Sure Jeurys Familia can light up a radar gun, but like every other closer and setup man the Mets have had since 2013, he’s a gimmick pitcher who relies on a fickle secondary pitch to get people out. In his case, it’s a devastating sinker/splitter that about every third game he can’t control. For Robert Gsellman, it’s a sinker that sometimes eludes him. Likewise for Jerry Blevins and his sweeping curve and Anthony Swarzak and his biting slider. Addison Reed, who only tops out at about 92 or 93 mph, relies on a slider that can be hittable at times. For Seth Lugo, it’s a tight spin curveball. Jenry Mejia relied on a slider, as did Frankie Rodriguez, Pedro Feliciano, Scott Rice and Carlos Torres.

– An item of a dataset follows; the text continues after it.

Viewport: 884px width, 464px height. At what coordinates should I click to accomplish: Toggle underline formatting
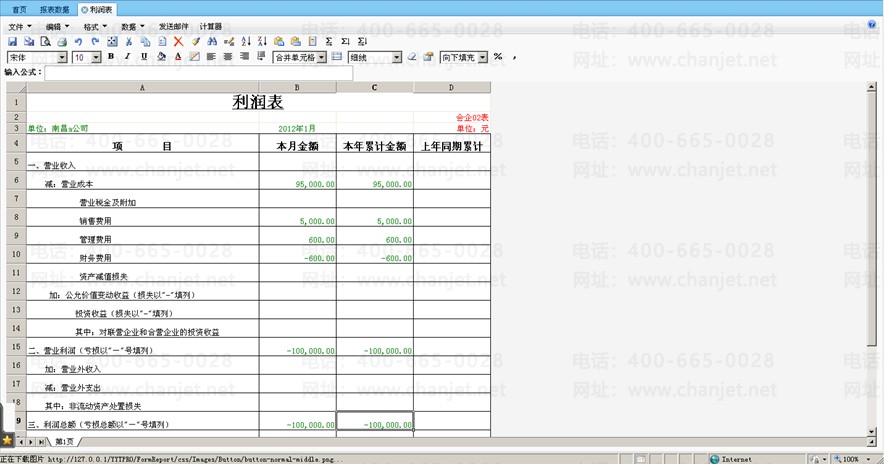144,57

The classic closer – think Lee Smith and the soon-to-be-free agent Craig Kimbrel – relies on a blazing fastball to challenge hitters and uses a secondary pitch to keep them off-balance. Using a secondary pitch as, well, a primary out pitch is problematic because a pitcher is more likely to lose their feel of a breaking pitch than a fastball or even a cutter (Mariano Rivera, Kenley Jansen) or change up (Trevor Hoffman). There are exceptions of course as Yankees Delin Betances and Aroldis Chapman sometimes will lose control of their fastball, but this is not common among veteran relievers.
It’s fine to have guys like Gsellman and Blevins in the bullpen, but they need to complement a few guys who can throw a ball through a brick wall. Maybe one of many hard-throwing Mets kids will step up to play a critical role, but it hasn’t happened yet.
Job number one for the Mets new general manager will be rebuilding a very weak bullpen. Their 35 losses leads the National League and their peripheral numbers are downright ugly. Adding some big strikeout arms is where they should start. The free agent market will offer plenty of options to consider beyond Kimbrel, who’s averaged a ridiculous 14.7 K/9 for his career, such as Cody Allen, (11.5), Andrew Miller (10.6), David Robertson (12.0), Greg Holland (11.7), Kelvin Herrera (8.9), and Adam Ottavino (10.1). Zach Britton is no longer the strikeout pitcher he used to be, but may also be worth a look as a hard-throwing lefty with a sinker would certainly give this pen a new look.